Oil on canvas (relined). 38 x 60 cm.

Inscribed lower right: "J. W. Schirmer".
The theme of this painting is one of the most important compositions in the oeuvre of Johann Wilhelm Schirmer. The artist himself has created numerous variants of this subject, both in his time in Düsseldorf and in Karlsruhe, which are now kept in Krefeld (Kaiser Wilhelm Museum), Freiburg (Augustinermuseum), Munich (Neue Pinakothek), Düren (Leopold-Hoesch Museum), Basel (Kunstmuseum), Karlsruhe (Staatliche Kunsthalle), Aachen (Suermondt-Ludwig-Museum) and Jülich (Museum Zitadelle).
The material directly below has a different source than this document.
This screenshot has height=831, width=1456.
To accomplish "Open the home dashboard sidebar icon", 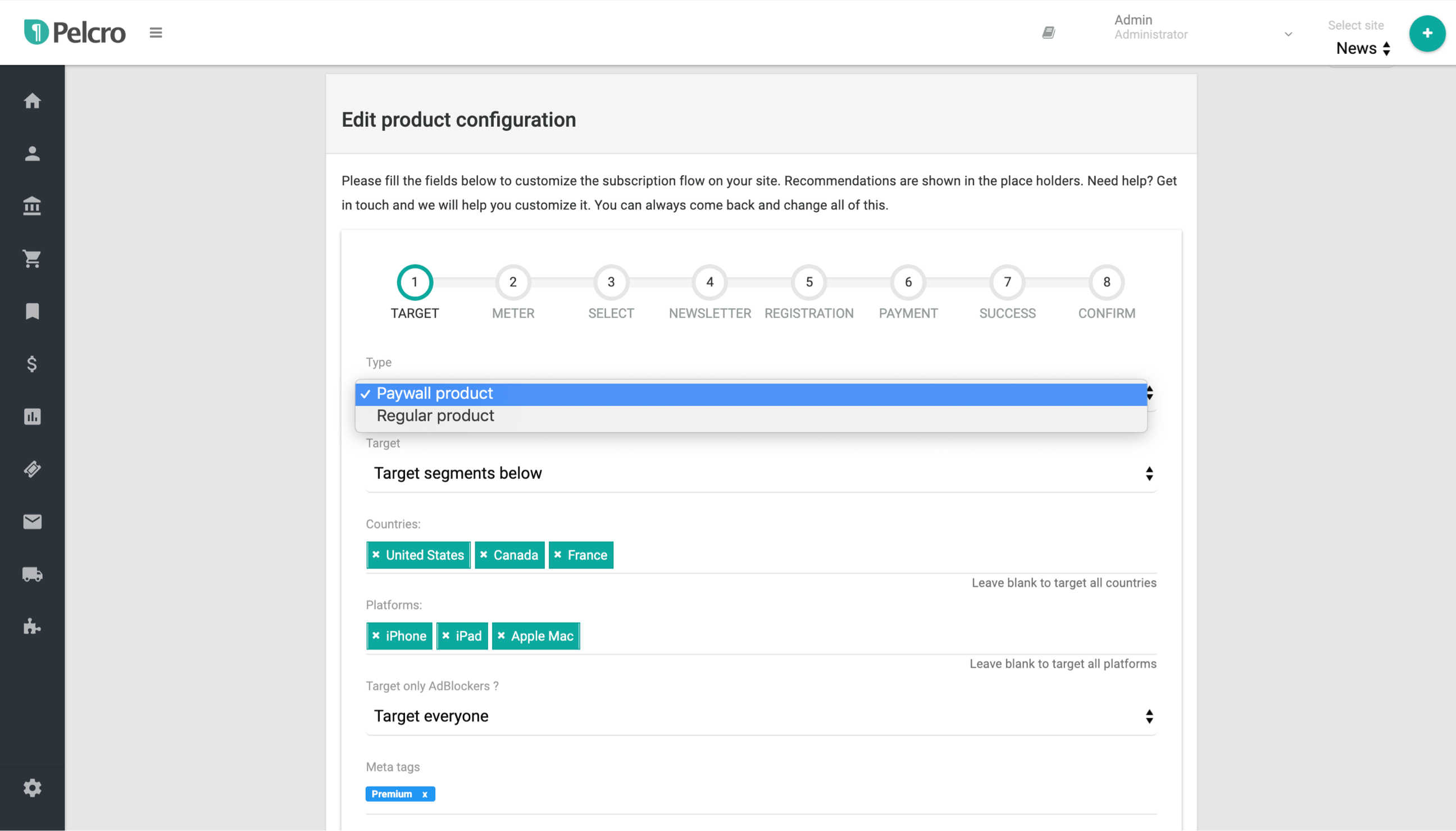I will coord(32,101).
Moreover, the subject was also very popular with numerous pupils and later artists, copies are known from F. X. von Riedmüller, Ph. Röth, R. Fresenius, E. Engert, K. Wagner and W. Mohr, among others. Finally, around 1863/1864 Eduard Willmann also made a steel engraving after the motif.
Rudolf Theilmann, who recently dedicated a revealing essay to Schirmer's various replicas, considers the composition "one of the most impressive and lasting pictorial creations of his entire oeuvre" (R. Theilmann: „… ein interessanter Kompromiß zwischen Klassizismus und Romantik“. Johann Wilhelm Schirmers Komposition „Heranziehendes Gewitter in der römischen Campagna“, in: Jülicher Geschichtsblätter 85/86, 2017/18, p. 103-131, quotation p. 128), while the catalogue of the Schirmer exhibition of 2002 speaks of a creation "which is regarded as particularly felicitous, since it contains a convincing synthesis of precisely observed nature and the conception of an ideal landscape" (Ausst.-Kat. "Johann Wilhelm Schirmer in seiner Zeit", Karlsruhe and Aachen 2002, Heidelberg 2002, p. 239).
Although our small-format version of this prominent pictorial theme is marked "J. W. Schirmer", it should not be a signature of the artist himself. Due to the high painterly quality, however, Schirmer's handwriting is by no means excluded..

Provenance

Rhenish aristocratic ownership.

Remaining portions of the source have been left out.